Romney did not dwell on the doctrines of his faith, mentioning the word Mormon only once. But he promised that he would not be beholden to the authorities of his church, and he devoted most of his 20-minute address here at the George H.W. Bush Presidential Library to a call for a robust role for religion in public life.
"I will take care to separate the affairs of government from any religion, but I will not separate us from the God who gave us liberty," he said, drawing applause from an audience of about 300 invited guests, including supporters and religious leaders. "Nor would I separate us from our religious heritage."
The theme appeared calculated to resonate with conservative evangelical Christians. While many in that group consider Mormonism to be heretical, they also believe that the country was founded as a "Christian nation" and have expressed mounting alarm over efforts to enforce the separation of church and state by removing expressions of faith from the public square.
Romney said as recently as a few weeks ago that his political advisers did not want him to give such a speech, fearing that it would draw too much attention to his religious beliefs.

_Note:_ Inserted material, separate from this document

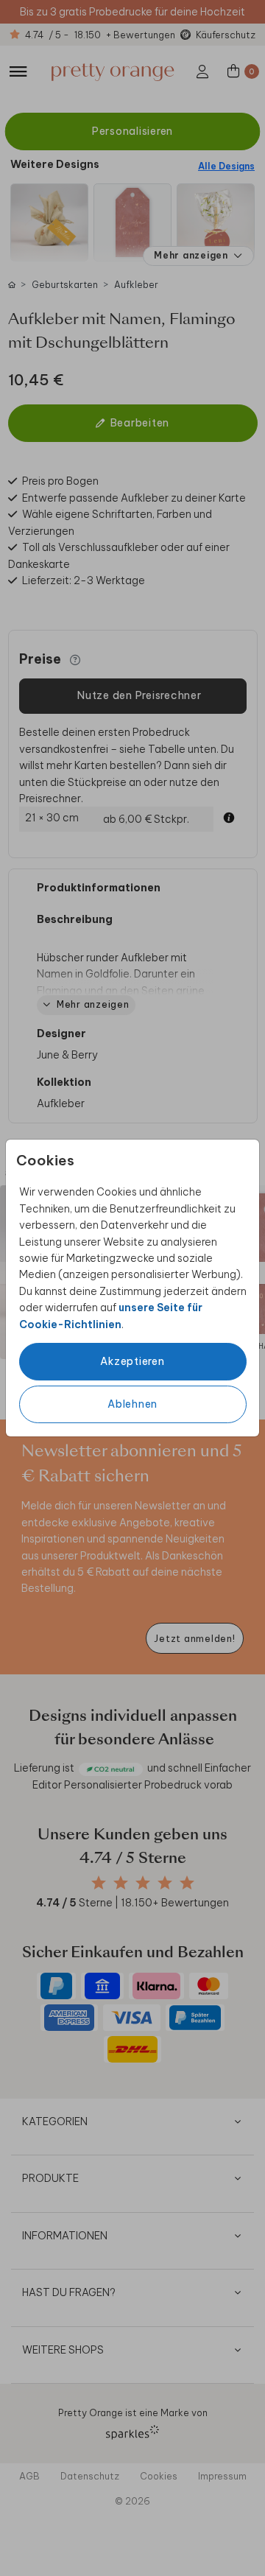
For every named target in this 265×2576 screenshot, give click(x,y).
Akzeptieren (132, 1361)
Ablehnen (132, 1404)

But it has since become clear that Romney is facing a vigorous challenge in Iowa's first-in-the-nation Republican caucuses from Mike Huckabee, a former Baptist pastor whose rise in the polls has been fueled by evangelical Christians.
His speech was peppered with declarations, sure to appeal to conservatives, about the importance of religion as a motivating force for good in the nation's history, whether it be in the civil right's movement, or the anti-abortion cause, although he failed to mention he had supported abortion-rights until relatively recently.
"No movement of conscience can succeed in America that cannot speak to the convictions of religious people," he said.
He went to say: "In recent years, the notion of the separation of church and state has been taken by some well beyond its original meaning. They seek to remove from the public domain any acknowledgment of God. Religion is seen as merely a private affair with no place in public life. It is as if they are intent on establishing a new religion in America the religion of secularism. They are wrong."
When he did talk about the Mormon religion, Romney said he would not distance himself from it, saying he believed in it and strived to live by its precepts.
"Some believe such a confession of my faith will sink my candidacy," he said. "If they are right, so be it. But I think they underestimate the American people. Americans do not respect believers of convenience. Americans tire of those who would jettison their beliefs, even to gain the world."
Romney said it was inappropriate for a presidential candidate to be asked to explain the details of his or her faith.
"There are some who would have a presidential candidate describe and explain his church's distinctive doctrines," he said. "To do so would enable the very religious test the founders prohibited in the Constitution. No candidate should become the spokesman for his faith. For if he becomes president he will need the prayers of the people of all faiths."